- Konu Sahibi inceuclusarjiolanvarmi
-
- #41
o kadar çok ciddi derdi olan insan var ki bu dünyada? sizin bu derdinizi inanın dert olarak göremiyorum.
birazcık kendinizi mutlu etmeye çalışın, nedense siz de kendini mutlu etmeye çalışan insan izlenimi yakalayamadım
Zayıflığa karşı olan düşmanlığı yüzünden tiksinir mesela. Sürekli olarak değişen ruh halinin, bir sonraki aşamasında "ben mi yazdım bunları? Bu ne zayıflık, bu ne gereksiz bir çaresizlik böyle" diyeceğini bildiği için tiksinir. Birçoğunuz şımarıklık olarak algılıyor bunu. Ancak bu kadar çabuk değişebilen ve bir uçtan diğer uca ışık hızıyla geçebilen bir ruh haline sahip olunca, her kelama hak veriyorum :) Bugün zayıflığımdan ötürü kendime zulmetmiyorsam, yarın bu zayıflığa küfredip egoma sığınabilir kendimle gurur duyabilirim. Buradaki birkaç arkadaş abartılı ve değişken hatta geçici bir durum demişler. Tabi ki öyle aksini iddia etmiyorum. Ancak ruh hali saat başı değişiyorsa ve bu kadar aykırı iki uca sahipse bu durumda bir anormallik vardır. Şımarıklıktan ve bencilliken öte bir durumdur.

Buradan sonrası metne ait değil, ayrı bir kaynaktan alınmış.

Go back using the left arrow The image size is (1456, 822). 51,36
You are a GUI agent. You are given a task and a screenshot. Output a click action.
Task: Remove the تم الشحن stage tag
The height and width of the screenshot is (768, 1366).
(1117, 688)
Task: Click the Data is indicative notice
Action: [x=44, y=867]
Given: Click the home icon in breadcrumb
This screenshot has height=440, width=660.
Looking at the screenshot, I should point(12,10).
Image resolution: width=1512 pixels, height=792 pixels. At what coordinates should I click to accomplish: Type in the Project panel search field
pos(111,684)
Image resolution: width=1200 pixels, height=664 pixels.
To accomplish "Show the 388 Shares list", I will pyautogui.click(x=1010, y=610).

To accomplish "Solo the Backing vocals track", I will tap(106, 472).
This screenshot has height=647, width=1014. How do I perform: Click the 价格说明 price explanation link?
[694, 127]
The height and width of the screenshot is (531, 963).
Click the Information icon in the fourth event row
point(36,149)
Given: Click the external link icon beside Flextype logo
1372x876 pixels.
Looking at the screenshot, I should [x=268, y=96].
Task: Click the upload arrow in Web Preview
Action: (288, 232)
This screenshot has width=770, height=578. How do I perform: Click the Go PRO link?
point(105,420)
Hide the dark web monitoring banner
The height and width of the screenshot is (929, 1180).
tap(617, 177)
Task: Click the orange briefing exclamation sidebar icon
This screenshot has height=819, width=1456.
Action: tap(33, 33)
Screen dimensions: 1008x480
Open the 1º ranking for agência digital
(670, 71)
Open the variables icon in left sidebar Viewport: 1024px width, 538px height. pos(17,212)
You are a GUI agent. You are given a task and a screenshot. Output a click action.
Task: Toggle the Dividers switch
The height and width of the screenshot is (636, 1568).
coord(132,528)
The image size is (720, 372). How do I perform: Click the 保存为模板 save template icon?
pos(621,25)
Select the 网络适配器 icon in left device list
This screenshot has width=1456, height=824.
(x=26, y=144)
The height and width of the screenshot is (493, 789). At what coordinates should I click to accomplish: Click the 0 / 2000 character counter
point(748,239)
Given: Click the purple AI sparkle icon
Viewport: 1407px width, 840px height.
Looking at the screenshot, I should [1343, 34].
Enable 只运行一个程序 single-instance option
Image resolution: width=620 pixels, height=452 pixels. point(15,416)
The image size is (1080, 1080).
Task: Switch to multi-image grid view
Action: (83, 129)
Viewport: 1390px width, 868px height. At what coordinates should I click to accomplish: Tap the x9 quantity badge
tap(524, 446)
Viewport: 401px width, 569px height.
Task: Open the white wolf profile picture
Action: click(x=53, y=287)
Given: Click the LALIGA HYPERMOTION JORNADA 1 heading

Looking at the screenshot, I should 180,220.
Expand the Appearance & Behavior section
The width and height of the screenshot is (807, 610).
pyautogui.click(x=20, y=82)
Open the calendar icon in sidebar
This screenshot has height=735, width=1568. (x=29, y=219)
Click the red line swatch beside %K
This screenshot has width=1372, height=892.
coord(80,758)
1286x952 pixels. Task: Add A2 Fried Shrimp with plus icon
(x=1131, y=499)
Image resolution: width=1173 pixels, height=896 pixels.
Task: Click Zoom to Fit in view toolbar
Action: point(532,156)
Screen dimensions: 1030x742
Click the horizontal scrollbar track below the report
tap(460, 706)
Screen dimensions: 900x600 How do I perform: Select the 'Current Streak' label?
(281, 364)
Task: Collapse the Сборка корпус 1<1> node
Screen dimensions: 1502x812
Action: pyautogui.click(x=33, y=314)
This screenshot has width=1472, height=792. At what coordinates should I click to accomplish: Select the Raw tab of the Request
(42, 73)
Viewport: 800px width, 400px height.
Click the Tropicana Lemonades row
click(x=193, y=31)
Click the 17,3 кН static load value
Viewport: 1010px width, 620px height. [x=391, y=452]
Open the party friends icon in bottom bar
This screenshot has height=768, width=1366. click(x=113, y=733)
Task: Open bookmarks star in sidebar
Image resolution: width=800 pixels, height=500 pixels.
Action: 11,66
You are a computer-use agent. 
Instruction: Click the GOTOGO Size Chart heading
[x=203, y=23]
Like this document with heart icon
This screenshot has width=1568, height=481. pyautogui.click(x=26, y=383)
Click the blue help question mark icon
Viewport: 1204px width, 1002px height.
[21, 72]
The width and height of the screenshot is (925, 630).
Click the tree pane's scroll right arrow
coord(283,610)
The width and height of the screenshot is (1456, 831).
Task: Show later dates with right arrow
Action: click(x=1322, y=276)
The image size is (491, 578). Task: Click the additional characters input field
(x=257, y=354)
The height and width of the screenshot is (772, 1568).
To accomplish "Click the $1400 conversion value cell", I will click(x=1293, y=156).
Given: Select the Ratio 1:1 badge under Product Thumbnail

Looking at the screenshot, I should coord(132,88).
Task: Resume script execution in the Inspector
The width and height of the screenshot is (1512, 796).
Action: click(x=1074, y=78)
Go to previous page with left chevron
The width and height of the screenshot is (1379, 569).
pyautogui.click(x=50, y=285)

Hayatta bazen (çok çok bazen : )) püf noktaları olur. Bu püf noktalarını yakalamayı başaran insanlar güçlü ve sağlam bir şekilde ayakta kalmayı başarırlar. Mesela mutfakta çok zaman geçiren, yemek yapmayı çok seven birisi zamanla kendine has püf noktaları keşfeder. Prtaikleşir. Şayet siz orada onun kadar vakit geçrimiyor yada yemek yapma işini bir eziyet olarak görüyorsanız o püf noktlaraını yakalayamadığınız için ne kadar uğraşsanızda onun kadar güzel yemek yapamaz yada pratiklşemezssiniz. İşte hayatdada böyle püf nokaları vardır. Onları yakalayabilmek içinde arada , ruhumuzu bedenimzden ayırıp şöyle bir gezinmemiz lazım gelir..neler olup bitttiğini imgesel duyularımızla (boşlukları fazlaca hayallerle dolrumadan, gerçeklrden fazlaca uzaklaşmadan) farketmemiz, fizikselliğimizi ötelememiz, insanları çaktırmadan seyredip ruh hallerini dinlememiz gerekir. bazen başkalarını seyretmek kendimizi tanımamıza ve anlmamamıza çok yardımcı olur.İşte ben de bu algıyı anlayamıyorum :) ya ben kendimi ifade edemiyorum ya da insanlar derdi ağlamadan ve abartmadan söylenmediği takdirde gerçekliğine inanamıyorlar.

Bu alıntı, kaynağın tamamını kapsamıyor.